**Source document:**
******
Under wat occupation code you applied ?? Have you got acknowldgmnt from NSW ??


----------



## romio2020 (Sep 25, 2013)

I posted on Systems Administrator job code and I got acknowledgement from them on 9 of August 2013.

But still no status on my application.


----------



## kmann (Mar 13, 2013)

romio2020 said:


> I posted on Systems Administrator job code and I got acknowledgement from them on 9 of August 2013.
> 
> But still no status on my application.


Average processing time for NSW nomination is 12 weeks mate. You have to wait for your SS.

All the best with your application. 

Regards,
Karan


----------



## rajarun09 (Apr 24, 2014)

Hi........
I ahd applied for 489 SS from Southern Inland sponsorship on May 2104
and got sponsorship in june within 18 days.......


----------



## Tushar_2015 (Jul 19, 2014)

Hi rajarun9, have you got the visa ?


----------



## Tushar_2015 (Jul 19, 2014)

How much time it will take to get visa after receipt of the invitation.


----------



## aztecsanx (Apr 27, 2015)

Tushar_2015 said:


> How much time it will take to get visa after receipt of the invitation.


About 3-4 months.


----------



## ayushan (Jul 3, 2015)

hi everyone ,pls let me know about the job opportunities in southren inland region of nsw as i am about to apply for 489 visa. my occupation is motorcycle mechanic


----------



## junelion (Jan 27, 2015)

Hi everyone , I applied for southern inland on about 9th, Aug. They invited me to submit my paper files on the same day after several hours. My code is 312211. Other friends who just applied after me the next day wait for almost one months until they received the paper file request. They called them before they said some colleagues were on their holidays so delayed. I guess now you may get your case updated.

My question is, I have already received a letter on last Tuesday from SOUTHERN INLAND. They wrote that my case was successful and my Form R had been sent to NSW DEPARTMENT for progressing, matching my EOI to give me visa invitation.... However, now one week passed, I still have not received my VISA invitation in my EOI. Is it normal? I sent them an email but there is no response by now.


----------



## innipat3 (Jun 16, 2015)

junelion said:


> Hi everyone , I applied for southern inland on about 9th, Aug. They invited me to submit my paper files on the same day after several hours. My code is 312211. Other friends who just applied after me the next day wait for almost one months until they received the paper file request. They called them before they said some colleagues were on their holidays so delayed. I guess now you may get your case updated.
> 
> My question is, I have already received a letter on last Tuesday from SOUTHERN INLAND. They wrote that my case was successful and my Form R had been sent to NSW DEPARTMENT for progressing, matching my EOI to give me visa invitation.... However, now one week passed, I still have not received my VISA invitation in my EOI. Is it normal? I sent them an email but there is no response by now.
******
**Exercise tasks:**
1. Translate this sentence from the visa sponsorship thread into Spanish: "They invited me to submit my paper files on the same day after several hours."
2. Output the passage of the visa sponsorship thread between "## junelion (Jan" and "(Jun 16, 2015)", inclusive, copied without alteration.
The data that follows has no connection to the visa sponsorship thread.
******
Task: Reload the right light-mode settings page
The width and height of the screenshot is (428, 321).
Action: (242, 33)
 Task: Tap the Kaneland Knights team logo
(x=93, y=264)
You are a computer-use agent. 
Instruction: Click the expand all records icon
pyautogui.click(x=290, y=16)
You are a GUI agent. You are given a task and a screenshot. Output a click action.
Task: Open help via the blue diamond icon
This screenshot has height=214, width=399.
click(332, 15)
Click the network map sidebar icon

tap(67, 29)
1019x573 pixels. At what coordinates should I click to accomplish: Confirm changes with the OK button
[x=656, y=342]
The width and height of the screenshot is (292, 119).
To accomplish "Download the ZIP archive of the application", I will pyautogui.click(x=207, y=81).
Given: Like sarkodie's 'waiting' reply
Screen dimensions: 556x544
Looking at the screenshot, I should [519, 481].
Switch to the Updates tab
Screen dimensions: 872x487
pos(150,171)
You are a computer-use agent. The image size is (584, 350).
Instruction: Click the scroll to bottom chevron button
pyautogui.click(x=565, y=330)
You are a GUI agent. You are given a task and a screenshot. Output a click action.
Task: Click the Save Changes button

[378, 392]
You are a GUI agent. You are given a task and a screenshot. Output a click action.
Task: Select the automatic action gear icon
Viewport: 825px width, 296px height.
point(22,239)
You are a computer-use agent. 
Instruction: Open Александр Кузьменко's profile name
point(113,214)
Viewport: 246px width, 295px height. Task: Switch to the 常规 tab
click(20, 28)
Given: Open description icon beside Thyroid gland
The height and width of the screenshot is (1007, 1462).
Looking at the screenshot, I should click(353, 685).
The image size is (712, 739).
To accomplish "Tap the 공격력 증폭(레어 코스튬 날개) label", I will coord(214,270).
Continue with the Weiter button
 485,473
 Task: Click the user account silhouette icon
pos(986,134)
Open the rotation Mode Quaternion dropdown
******
**Solutions below:**
1. Me invitaron a presentar mis expedientes en papel el mismo día, al cabo de varias horas.

2.
## junelion (Jan 27, 2015)

Hi everyone , I applied for southern inland on about 9th, Aug. They invited me to submit my paper files on the same day after several hours. My code is 312211. Other friends who just applied after me the next day wait for almost one months until they received the paper file request. They called them before they said some colleagues were on their holidays so delayed. I guess now you may get your case updated.

My question is, I have already received a letter on last Tuesday from SOUTHERN INLAND. They wrote that my case was successful and my Form R had been sent to NSW DEPARTMENT for progressing, matching my EOI to give me visa invitation.... However, now one week passed, I still have not received my VISA invitation in my EOI. Is it normal? I sent them an email but there is no response by now.


----------



## innipat3 (Jun 16, 2015)